═════ Data extracts ═════

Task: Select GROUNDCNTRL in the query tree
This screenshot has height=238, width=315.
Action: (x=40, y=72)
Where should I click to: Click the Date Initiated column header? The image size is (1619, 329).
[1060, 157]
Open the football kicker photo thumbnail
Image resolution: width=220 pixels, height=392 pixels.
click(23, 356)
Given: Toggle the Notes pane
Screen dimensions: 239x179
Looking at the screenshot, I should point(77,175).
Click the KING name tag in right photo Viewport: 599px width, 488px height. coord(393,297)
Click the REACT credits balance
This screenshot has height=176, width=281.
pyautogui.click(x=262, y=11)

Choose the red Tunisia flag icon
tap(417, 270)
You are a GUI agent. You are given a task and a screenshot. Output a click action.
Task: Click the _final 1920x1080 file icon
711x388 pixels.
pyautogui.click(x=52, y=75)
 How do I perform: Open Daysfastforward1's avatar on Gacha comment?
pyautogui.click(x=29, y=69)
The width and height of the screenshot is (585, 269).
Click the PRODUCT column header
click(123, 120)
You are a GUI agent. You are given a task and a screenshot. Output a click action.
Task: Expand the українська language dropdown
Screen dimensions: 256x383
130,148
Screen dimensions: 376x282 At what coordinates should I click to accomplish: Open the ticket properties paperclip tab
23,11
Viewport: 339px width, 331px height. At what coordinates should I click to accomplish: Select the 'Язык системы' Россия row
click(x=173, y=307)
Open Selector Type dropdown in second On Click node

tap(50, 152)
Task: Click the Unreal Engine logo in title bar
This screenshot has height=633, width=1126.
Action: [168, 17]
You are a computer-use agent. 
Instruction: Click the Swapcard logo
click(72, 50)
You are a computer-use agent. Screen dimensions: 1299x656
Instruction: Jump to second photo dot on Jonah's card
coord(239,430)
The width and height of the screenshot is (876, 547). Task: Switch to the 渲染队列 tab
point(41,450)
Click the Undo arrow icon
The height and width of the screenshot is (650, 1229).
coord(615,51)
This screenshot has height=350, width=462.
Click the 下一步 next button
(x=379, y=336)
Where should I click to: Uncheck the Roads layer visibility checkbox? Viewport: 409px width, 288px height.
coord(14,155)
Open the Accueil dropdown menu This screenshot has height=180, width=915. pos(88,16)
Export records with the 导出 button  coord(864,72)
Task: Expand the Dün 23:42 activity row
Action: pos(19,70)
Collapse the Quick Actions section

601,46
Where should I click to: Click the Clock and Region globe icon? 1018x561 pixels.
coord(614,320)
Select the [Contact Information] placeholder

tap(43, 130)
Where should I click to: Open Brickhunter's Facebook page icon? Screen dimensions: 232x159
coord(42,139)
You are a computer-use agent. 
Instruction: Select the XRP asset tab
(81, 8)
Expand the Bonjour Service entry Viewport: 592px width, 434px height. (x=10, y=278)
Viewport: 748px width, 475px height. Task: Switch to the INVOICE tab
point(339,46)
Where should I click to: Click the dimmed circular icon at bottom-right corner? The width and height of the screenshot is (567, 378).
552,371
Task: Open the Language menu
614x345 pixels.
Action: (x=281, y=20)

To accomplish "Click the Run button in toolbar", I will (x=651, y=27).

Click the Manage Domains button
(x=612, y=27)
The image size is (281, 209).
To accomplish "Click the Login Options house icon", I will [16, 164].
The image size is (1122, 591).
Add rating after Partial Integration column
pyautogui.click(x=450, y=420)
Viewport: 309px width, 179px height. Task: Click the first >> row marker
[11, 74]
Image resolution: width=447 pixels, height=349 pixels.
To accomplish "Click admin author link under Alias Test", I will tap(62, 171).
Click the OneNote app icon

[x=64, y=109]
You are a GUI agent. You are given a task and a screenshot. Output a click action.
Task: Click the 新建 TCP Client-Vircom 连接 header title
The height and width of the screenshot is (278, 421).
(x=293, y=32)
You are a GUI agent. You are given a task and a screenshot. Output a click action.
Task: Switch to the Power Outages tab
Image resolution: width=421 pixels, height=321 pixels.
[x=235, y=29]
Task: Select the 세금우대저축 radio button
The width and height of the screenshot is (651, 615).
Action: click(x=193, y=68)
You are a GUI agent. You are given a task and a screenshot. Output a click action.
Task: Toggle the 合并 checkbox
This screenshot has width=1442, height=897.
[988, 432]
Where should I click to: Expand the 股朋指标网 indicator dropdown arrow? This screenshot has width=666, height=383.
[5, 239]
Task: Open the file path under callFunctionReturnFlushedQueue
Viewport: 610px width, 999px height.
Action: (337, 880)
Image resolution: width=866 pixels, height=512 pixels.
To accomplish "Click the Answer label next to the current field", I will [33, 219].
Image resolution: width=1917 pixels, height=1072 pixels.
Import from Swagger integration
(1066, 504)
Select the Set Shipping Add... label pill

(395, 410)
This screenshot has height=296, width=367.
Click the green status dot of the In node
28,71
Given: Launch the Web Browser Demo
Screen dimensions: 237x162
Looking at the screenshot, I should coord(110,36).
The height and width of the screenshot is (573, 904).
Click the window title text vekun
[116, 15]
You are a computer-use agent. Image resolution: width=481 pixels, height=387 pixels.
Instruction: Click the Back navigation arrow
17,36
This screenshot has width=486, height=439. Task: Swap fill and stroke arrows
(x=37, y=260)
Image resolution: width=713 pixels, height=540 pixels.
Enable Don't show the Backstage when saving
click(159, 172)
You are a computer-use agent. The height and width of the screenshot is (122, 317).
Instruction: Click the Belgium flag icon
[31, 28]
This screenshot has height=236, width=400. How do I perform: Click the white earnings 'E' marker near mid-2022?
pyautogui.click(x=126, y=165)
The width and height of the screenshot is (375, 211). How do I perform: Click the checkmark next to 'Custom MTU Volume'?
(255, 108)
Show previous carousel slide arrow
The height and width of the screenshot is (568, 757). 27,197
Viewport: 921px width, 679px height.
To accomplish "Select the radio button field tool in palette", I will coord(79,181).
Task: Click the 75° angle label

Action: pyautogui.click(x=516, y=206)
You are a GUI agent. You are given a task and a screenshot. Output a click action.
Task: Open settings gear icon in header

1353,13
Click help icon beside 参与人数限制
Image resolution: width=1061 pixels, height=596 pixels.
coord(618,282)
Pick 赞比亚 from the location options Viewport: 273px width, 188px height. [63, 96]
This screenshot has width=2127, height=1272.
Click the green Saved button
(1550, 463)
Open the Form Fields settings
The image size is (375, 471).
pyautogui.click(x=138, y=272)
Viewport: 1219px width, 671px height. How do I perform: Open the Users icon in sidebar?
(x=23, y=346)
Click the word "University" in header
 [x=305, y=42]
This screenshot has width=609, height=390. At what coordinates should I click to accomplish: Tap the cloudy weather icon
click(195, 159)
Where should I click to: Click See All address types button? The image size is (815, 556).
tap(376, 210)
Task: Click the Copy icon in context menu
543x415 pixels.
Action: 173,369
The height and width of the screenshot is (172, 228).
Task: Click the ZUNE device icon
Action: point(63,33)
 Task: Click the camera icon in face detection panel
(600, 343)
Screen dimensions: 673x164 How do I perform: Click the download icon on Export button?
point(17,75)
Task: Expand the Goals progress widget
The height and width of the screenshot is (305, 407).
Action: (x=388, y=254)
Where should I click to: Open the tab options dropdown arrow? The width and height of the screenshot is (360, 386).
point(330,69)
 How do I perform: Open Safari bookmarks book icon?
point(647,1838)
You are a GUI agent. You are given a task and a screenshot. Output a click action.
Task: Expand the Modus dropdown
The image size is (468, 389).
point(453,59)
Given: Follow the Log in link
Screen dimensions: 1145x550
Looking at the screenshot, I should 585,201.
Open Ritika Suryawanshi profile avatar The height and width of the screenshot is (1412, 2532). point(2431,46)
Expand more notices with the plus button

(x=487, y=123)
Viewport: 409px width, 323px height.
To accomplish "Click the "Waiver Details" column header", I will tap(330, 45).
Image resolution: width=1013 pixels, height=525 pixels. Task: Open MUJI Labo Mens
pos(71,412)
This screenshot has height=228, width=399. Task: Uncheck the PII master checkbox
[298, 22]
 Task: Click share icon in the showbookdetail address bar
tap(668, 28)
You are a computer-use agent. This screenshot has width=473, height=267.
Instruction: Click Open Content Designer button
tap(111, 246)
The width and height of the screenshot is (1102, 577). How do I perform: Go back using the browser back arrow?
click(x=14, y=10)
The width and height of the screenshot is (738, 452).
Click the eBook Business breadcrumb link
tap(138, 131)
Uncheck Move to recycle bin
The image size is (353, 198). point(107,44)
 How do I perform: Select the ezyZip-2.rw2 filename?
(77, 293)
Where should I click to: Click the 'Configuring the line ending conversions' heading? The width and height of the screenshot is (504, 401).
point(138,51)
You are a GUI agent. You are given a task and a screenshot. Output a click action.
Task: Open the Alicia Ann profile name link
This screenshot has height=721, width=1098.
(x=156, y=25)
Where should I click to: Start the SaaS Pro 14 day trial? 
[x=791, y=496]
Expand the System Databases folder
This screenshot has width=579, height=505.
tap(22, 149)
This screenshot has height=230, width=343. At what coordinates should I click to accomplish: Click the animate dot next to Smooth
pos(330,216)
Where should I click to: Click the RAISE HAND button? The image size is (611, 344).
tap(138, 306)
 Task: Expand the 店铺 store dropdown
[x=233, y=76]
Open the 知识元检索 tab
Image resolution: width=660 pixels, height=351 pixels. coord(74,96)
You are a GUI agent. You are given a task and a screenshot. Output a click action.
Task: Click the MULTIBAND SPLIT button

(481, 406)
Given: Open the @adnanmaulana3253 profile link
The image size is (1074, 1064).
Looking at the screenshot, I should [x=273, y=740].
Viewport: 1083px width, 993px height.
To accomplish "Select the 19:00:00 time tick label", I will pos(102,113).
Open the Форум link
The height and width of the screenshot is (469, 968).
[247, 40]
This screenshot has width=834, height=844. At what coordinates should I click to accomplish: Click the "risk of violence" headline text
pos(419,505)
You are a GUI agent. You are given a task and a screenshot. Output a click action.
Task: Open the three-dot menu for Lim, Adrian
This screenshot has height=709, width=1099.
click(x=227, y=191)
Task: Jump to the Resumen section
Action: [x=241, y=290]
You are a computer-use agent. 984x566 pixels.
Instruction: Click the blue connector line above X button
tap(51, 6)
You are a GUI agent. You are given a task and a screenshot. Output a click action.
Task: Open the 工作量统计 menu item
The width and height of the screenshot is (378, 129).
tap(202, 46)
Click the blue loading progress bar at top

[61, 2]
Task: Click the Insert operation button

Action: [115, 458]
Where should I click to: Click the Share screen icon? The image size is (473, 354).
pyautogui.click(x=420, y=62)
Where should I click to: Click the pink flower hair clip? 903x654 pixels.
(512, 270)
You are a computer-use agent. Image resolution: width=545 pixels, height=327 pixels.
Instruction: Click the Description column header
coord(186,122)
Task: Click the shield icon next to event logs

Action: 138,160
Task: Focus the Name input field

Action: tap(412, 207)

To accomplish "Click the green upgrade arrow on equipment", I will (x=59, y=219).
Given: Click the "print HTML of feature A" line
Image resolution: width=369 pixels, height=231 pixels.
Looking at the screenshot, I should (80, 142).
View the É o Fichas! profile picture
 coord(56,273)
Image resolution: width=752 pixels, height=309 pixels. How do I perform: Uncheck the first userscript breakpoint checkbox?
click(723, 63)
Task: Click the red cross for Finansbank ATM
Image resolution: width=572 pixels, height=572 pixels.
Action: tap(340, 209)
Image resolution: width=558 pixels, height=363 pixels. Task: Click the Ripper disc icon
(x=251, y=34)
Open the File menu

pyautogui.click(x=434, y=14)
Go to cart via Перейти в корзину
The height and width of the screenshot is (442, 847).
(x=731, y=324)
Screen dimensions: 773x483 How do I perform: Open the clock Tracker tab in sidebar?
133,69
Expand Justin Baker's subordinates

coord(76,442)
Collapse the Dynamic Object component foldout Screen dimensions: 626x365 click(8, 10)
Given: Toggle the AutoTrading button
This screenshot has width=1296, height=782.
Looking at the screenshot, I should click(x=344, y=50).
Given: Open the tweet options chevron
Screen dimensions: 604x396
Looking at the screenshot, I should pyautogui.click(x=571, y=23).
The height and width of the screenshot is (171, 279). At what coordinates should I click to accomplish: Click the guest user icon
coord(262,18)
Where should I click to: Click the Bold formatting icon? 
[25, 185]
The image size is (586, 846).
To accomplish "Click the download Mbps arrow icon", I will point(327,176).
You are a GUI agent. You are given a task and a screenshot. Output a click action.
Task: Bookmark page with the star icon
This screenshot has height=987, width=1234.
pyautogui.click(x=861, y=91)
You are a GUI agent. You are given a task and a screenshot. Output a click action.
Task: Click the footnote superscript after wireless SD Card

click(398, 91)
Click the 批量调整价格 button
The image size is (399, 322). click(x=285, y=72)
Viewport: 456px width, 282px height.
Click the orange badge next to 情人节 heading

═════

_Assigned task_
Lines holding the word "computer" should be counted across the entries; state only how many there are.

_Task response_
8